U.S. Rep. Jim Clyburn ended months of speculation Wednesday morning by endorsing former Vice President Joe Biden, providing a valuable boost to the South Carolina front-runner just three days before the state's Democratic primary voters head to the polls.
As South Carolina's most influential Democrat and the highest-ranking black member of Congress, Clyburn's support for Biden could hold far more significance than a typical presidential endorsement. It boosts him as he seeks to stave off two surging rivals in U.S. Sen. Bernie Sanders and businessman Tom Steyer in a state where about two-thirds of the Democratic electorate is African American.
Some political observers even dub Clyburn the South Carolina Democrats' "kingmaker." Clyburn endorsed Hillary Clinton at a similar stage in the 2016 primary. He endorsed Barack Obama months after South Carolina's 2008 primary.
"I know Joe, we know Joe, but most importantly Joe knows us," Clyburn told reporters at Trident Technical College in North Charleston, flanked by Biden and top S.C. supporters.
A visibly emotional Clyburn said his late wife Emily, who died just a few months ago, loved Biden more than any other political leader and talked about him often.
Clyburn said he has never been more fearful about the country’s future under Republican President Donald Trump and views Biden as the candidate who can “restore the country’s dignity and respect.”
The congressman also has taped an ad for Biden’s campaign to air in South Carolina over the next few days before Saturday’s primary, an aide said.
“South Carolina chooses presidents,” Biden said. “You launched my buddy Barack Obama to the White House, and I firmly believe on Saturday you hold in your hands the power to choose the next president of the United States.”
Clyburn has represented a wide swath of South Carolina, including parts of Charleston, Columbia and many rural communities in the southern half of the state, since 1993 and has risen to the House's third-ranking role as majority whip.
While Clyburn was expected to endorse Biden given his longstanding relationship with him, Clyburn continued to dangle the possibility throughout the race that he might choose someone else, even telling The Post and Courier as late as Sunday that he could still change his mind.
He pointed to U.S. Sens. Amy Klobuchar and Elizabeth Warren as other alluring possibilities, praising Klobuchar for her legislative productivity and Warren for working with him to try to reduce student loan debt.
But the announcement Wednesday morning put to rest any doubt, and it puts Clyburn in company with many of his black congressional colleagues who have also backed Biden.
Clyburn's endorsement came just hours after a cantankerous presidential debate in which Biden and most of his opponents struggled to create much distance between each other, instead spending much of the evening talking over each other and the CBS moderators.
With just three days until South Carolina's "First in the South" primary, all the candidates have been clamoring for any last momentum they can find in the Palmetto State, none more so than Biden, who is depending on a commanding performance here to revive his third presidential campaign.

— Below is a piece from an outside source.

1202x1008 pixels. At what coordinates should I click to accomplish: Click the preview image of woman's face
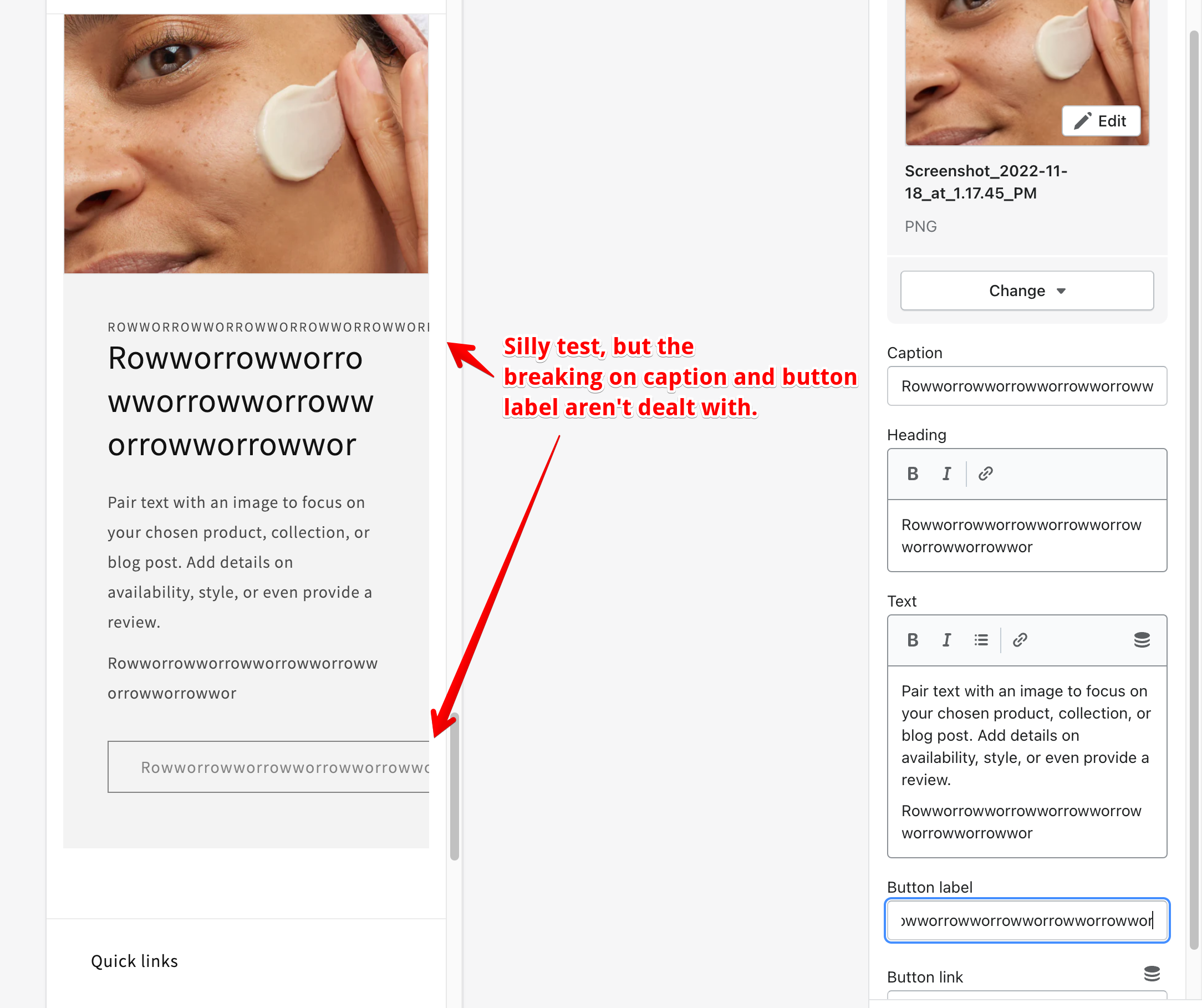tap(246, 143)
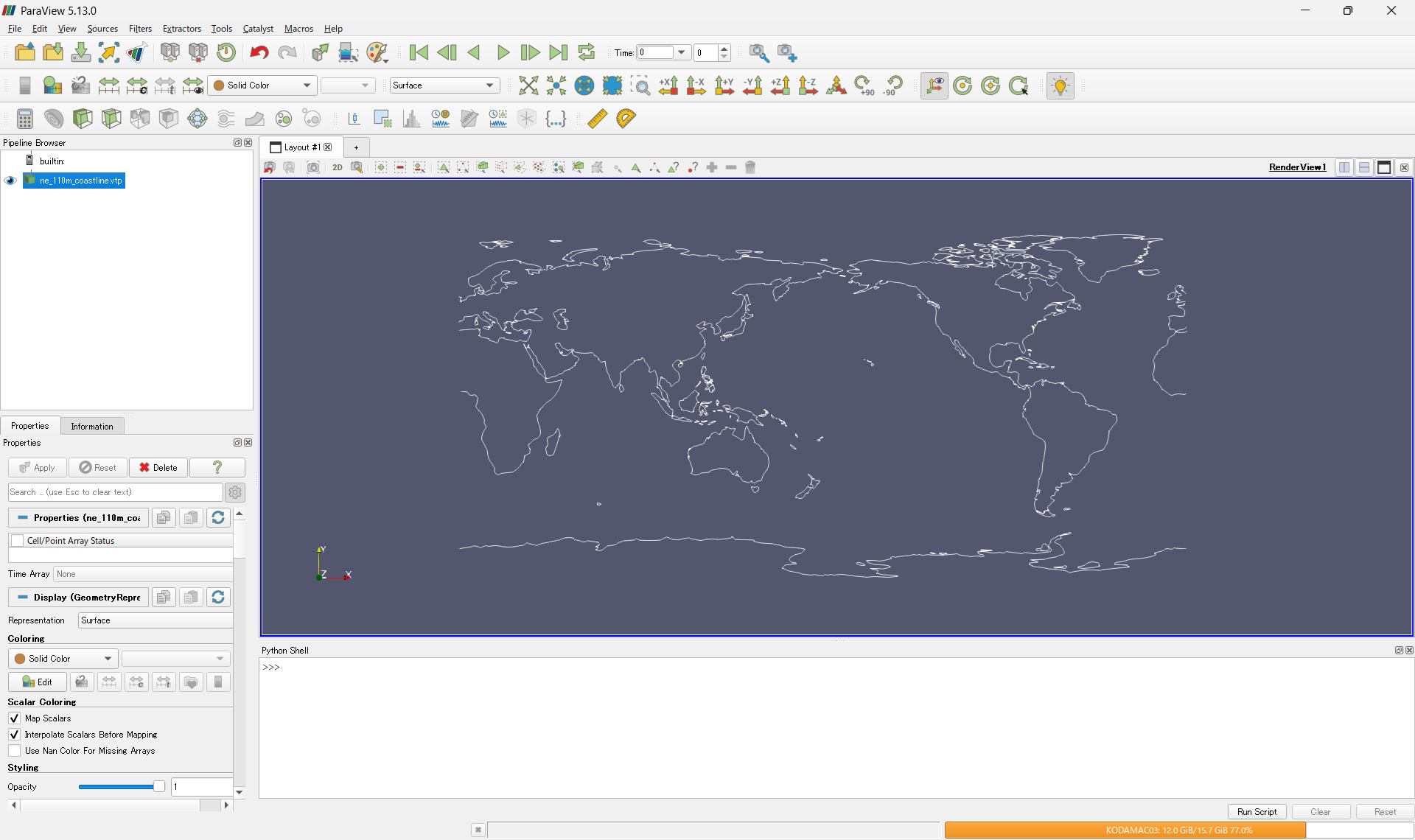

Biden has stumbled in early races in Iowa and New Hampshire before coming in second in Nevada on Saturday. South Carolina has become his so-called "firewall."
With his deep ties in the state, Biden has led South Carolina polls for the past year. But Sanders and Steyer have closed the gap over the past two months, with Steyer in particular siphoning the African American voter support that has made Biden the leader in the state.